Prolongement logique, À vos souhaits !, un des premiers ou le premier (je ne sais plus) roman de Fabrice Colin (réédité à l'occasion des dix ans de Bragelonne), tape beaucoup moins fort que le Tibbar, mais se révèle être un texte moins vain qu'au premier abord. Soit Newdon, ville-monde née de l'imbrication fictionnelle de Londres et de New-York, dans laquelle vivent réunis de la façon la plus naturelle des archétypes de la fantasy et du fantastique : elfes, nains, dragons (ça ne vous rappelle rien ?) mais aussi zombies et Prince des Ténèbres, brassés dans un joyeux bordel référentiel. C'est, déjà, du Fabrice Colin dans le texte : dialogues truculents et récit plein d'humour dans une écriture fluide et simpliste, altérée ça et là par des instants de curieuse poésie. Le personnage principal, John Moon, est un anti-humain car la Mort se refuse à lui, tandis que ses acolytes elfe et nain échouent également dans leur accomplissement d'eux-mêmes puisque le premier est réfractaire à la Magie, le second à la Nature. Le principe de l'antihéros est poussé à l'extrême, jusque dans les catastrophiques adjuvants. Comme d'habitude, ils vont se trouver mêlés à un complot dont les enjeux leur échappent complètement, et contrecarrent les visées machiavéliques du Diable en personne sans le vouloir.
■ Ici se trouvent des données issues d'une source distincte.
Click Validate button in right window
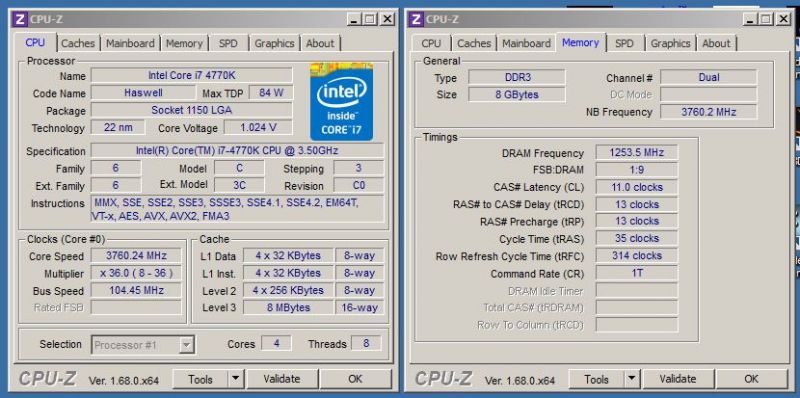Screen dimensions: 800x398 [678, 379]
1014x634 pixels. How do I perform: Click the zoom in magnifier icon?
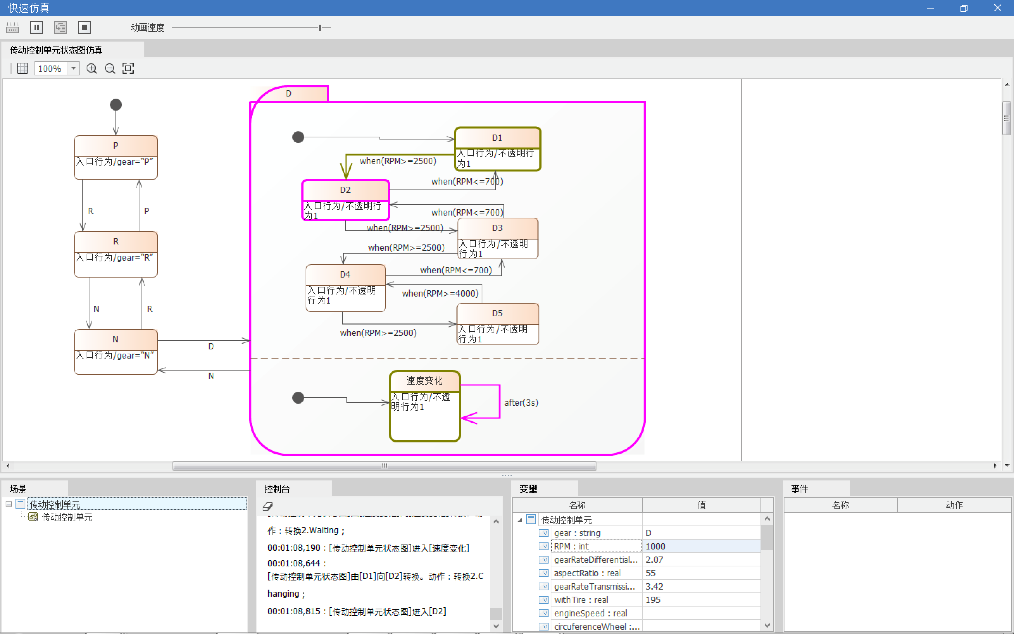92,69
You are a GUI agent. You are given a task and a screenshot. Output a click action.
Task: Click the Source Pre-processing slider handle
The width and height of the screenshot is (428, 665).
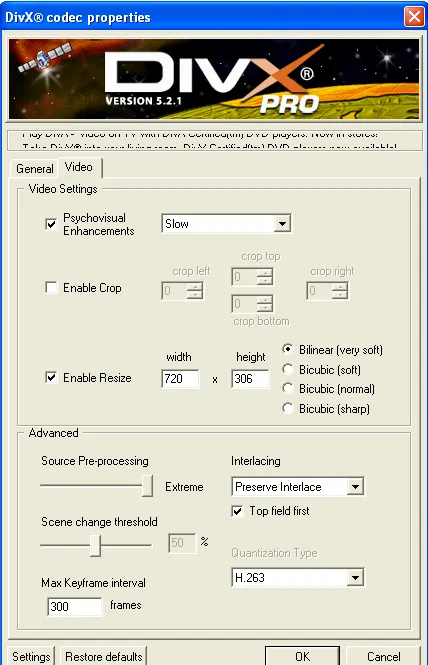coord(147,486)

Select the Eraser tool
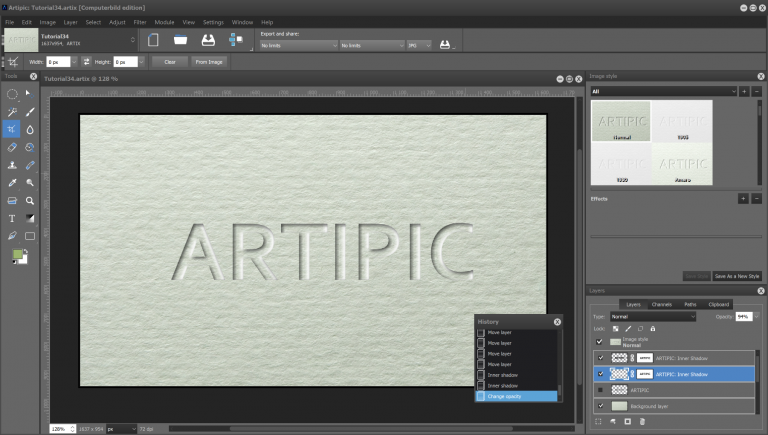(12, 147)
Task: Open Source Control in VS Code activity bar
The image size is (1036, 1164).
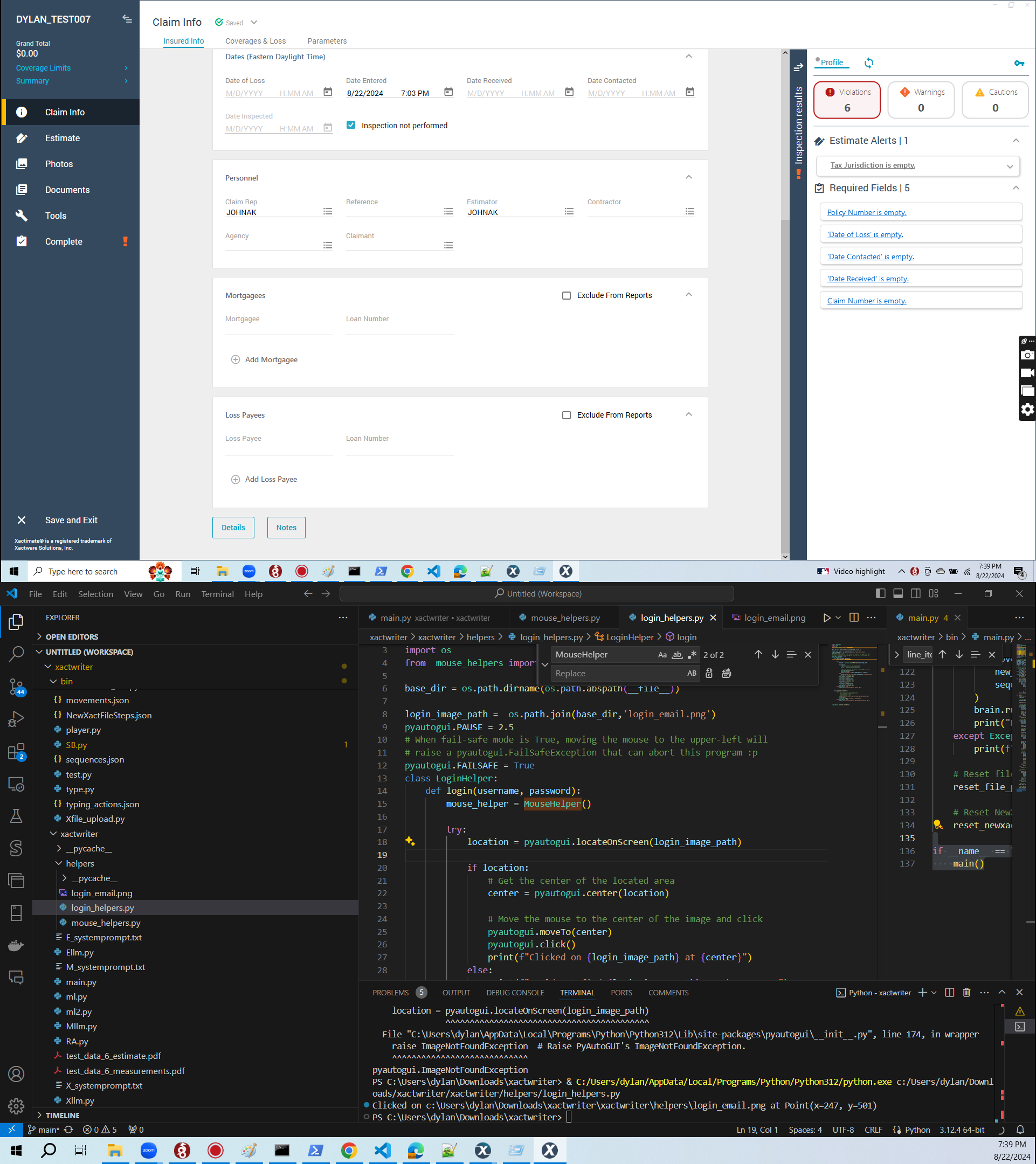Action: (16, 686)
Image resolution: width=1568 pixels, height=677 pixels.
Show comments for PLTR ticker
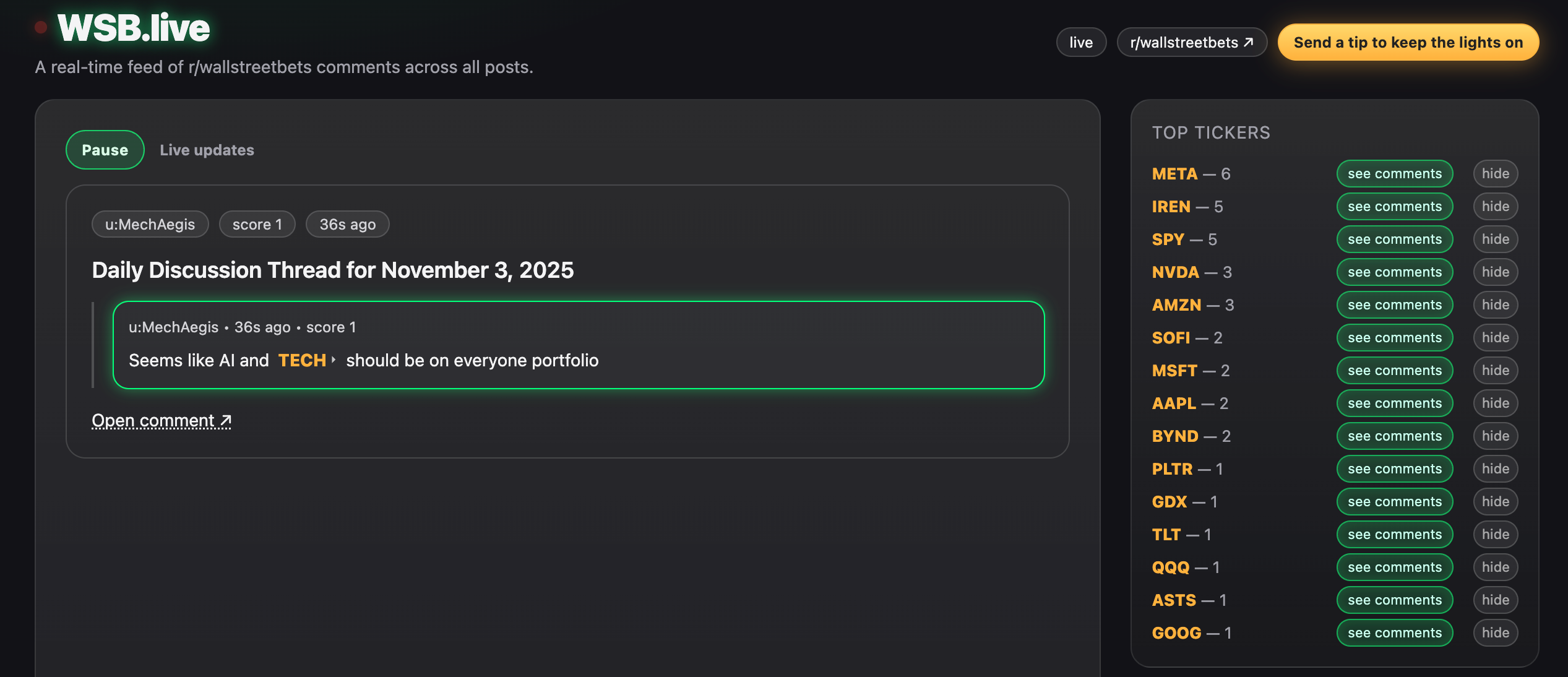click(1394, 469)
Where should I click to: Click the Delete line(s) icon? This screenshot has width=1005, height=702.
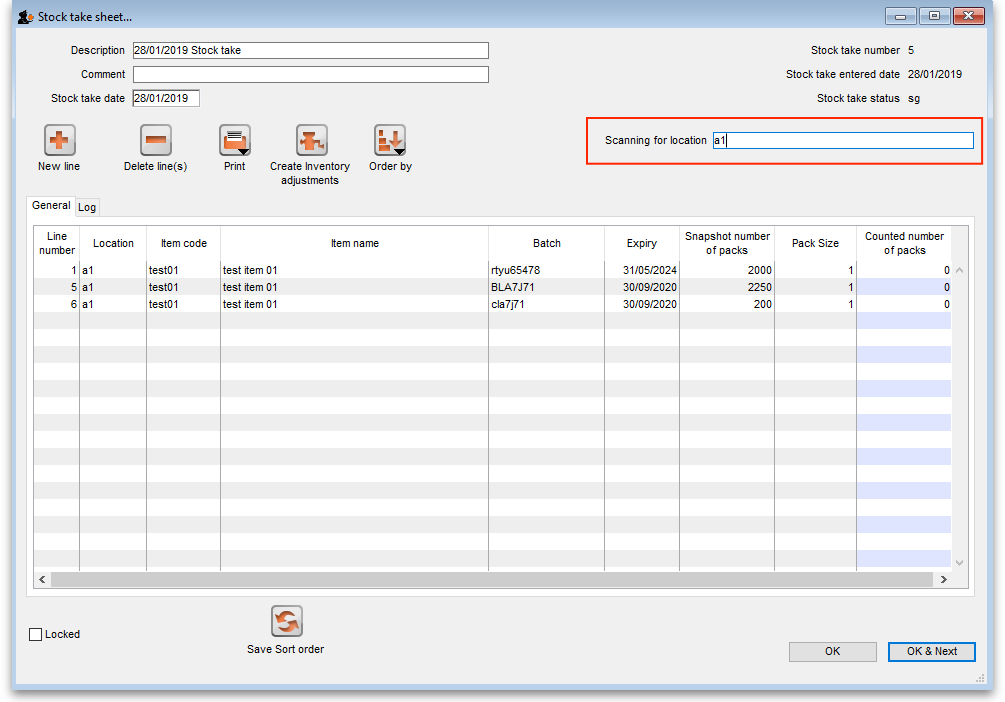coord(155,141)
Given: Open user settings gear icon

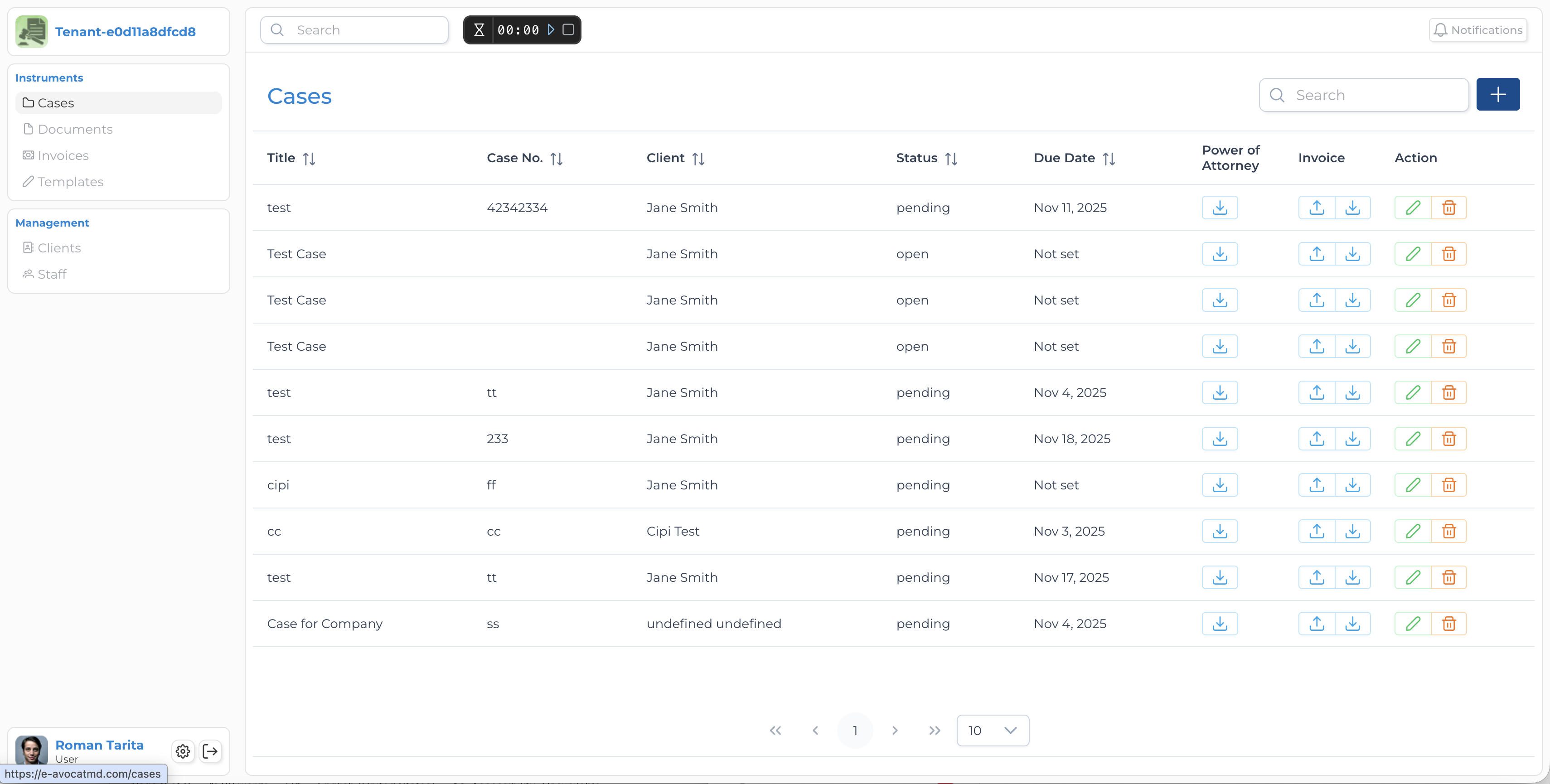Looking at the screenshot, I should coord(183,751).
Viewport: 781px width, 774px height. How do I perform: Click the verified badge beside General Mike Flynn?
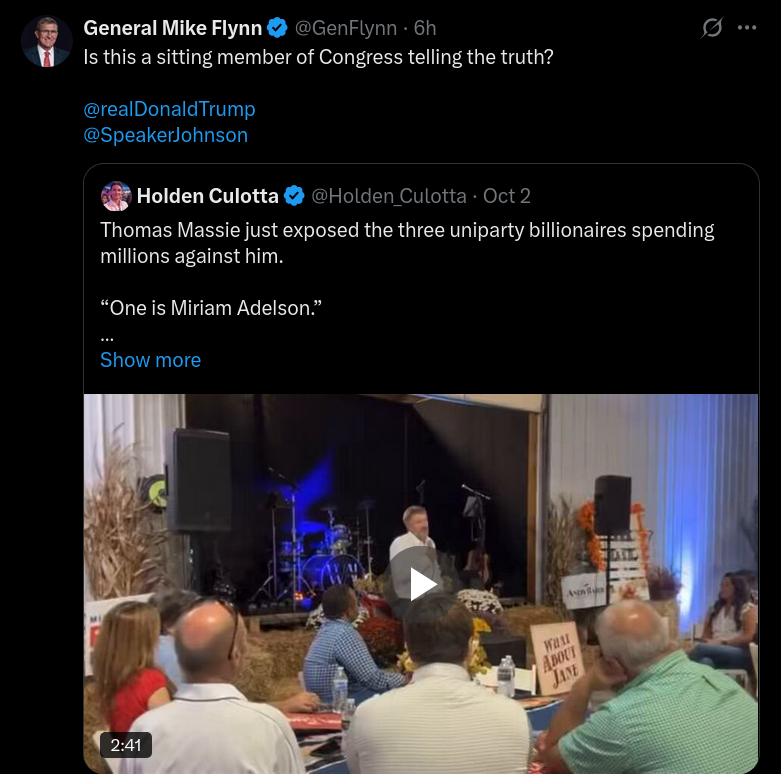[x=277, y=28]
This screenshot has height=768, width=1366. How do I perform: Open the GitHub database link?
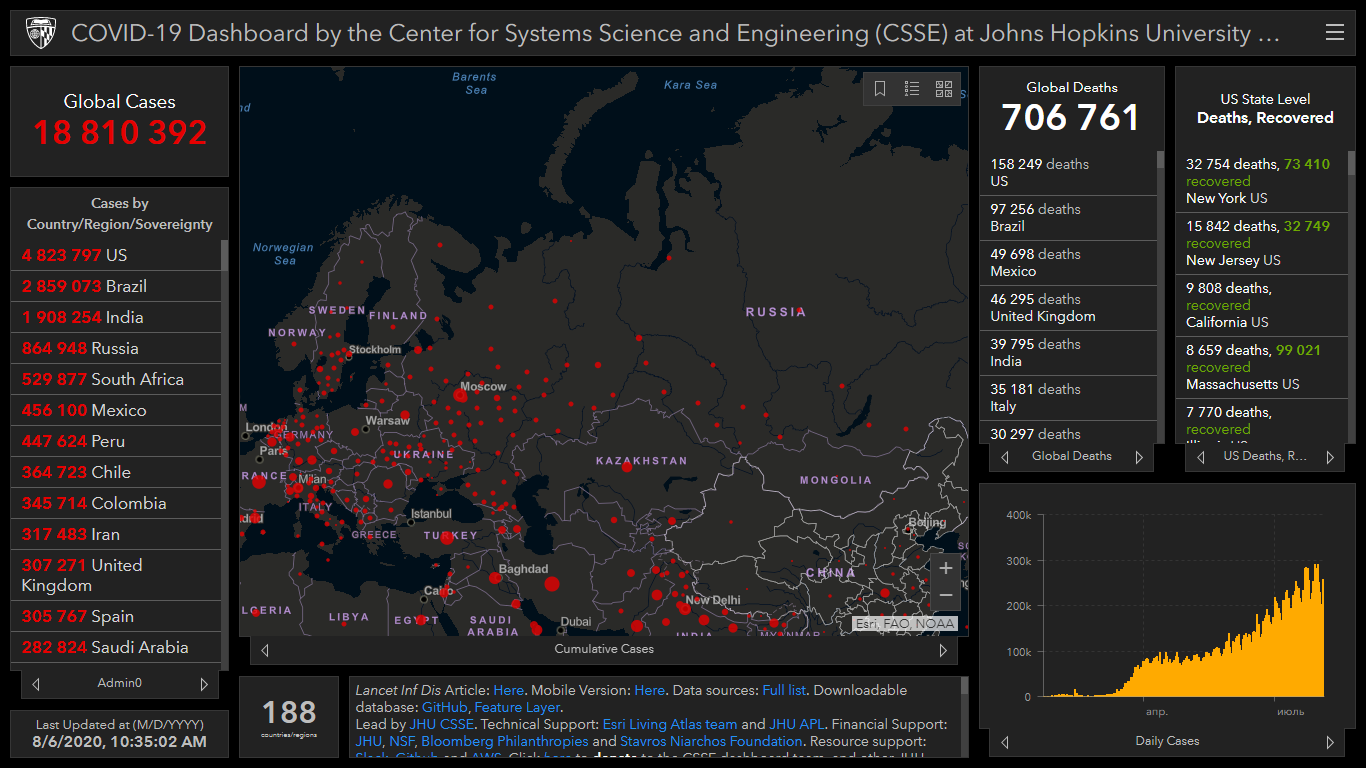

C'est déjà de la bonne ouvrage efficace de fantasy absurde, affaiblie de longs passages parfois totalement ratés, sauvés in-extremis par une bonne blague ou une péripétie.

 

Mais on a déjà subodoré une profondeur en coulisse, dans le maniement des archétypes et l'utilisation de la référence non comme un simple prétexte humoristique, mais encore comme véritable outil intertextuel. Ainsi, c'est presque sans surprise mais avec grande réussite que, vers les trois-quarts du roman, la potacherie se double d'un renversement diégétique borgésien, le créateur se permettant une incursion au sein de sa fiction. La fin prend une autre tournure, et se trouve ainsi confirmée la sensation qu'on découvre un auteur, non pas un parodiste occasionnel. La suite de sa carrière confirmera Colin comme un auteur jeunesse et SF de premier plan, et à titre personnel l'un de mes préférés.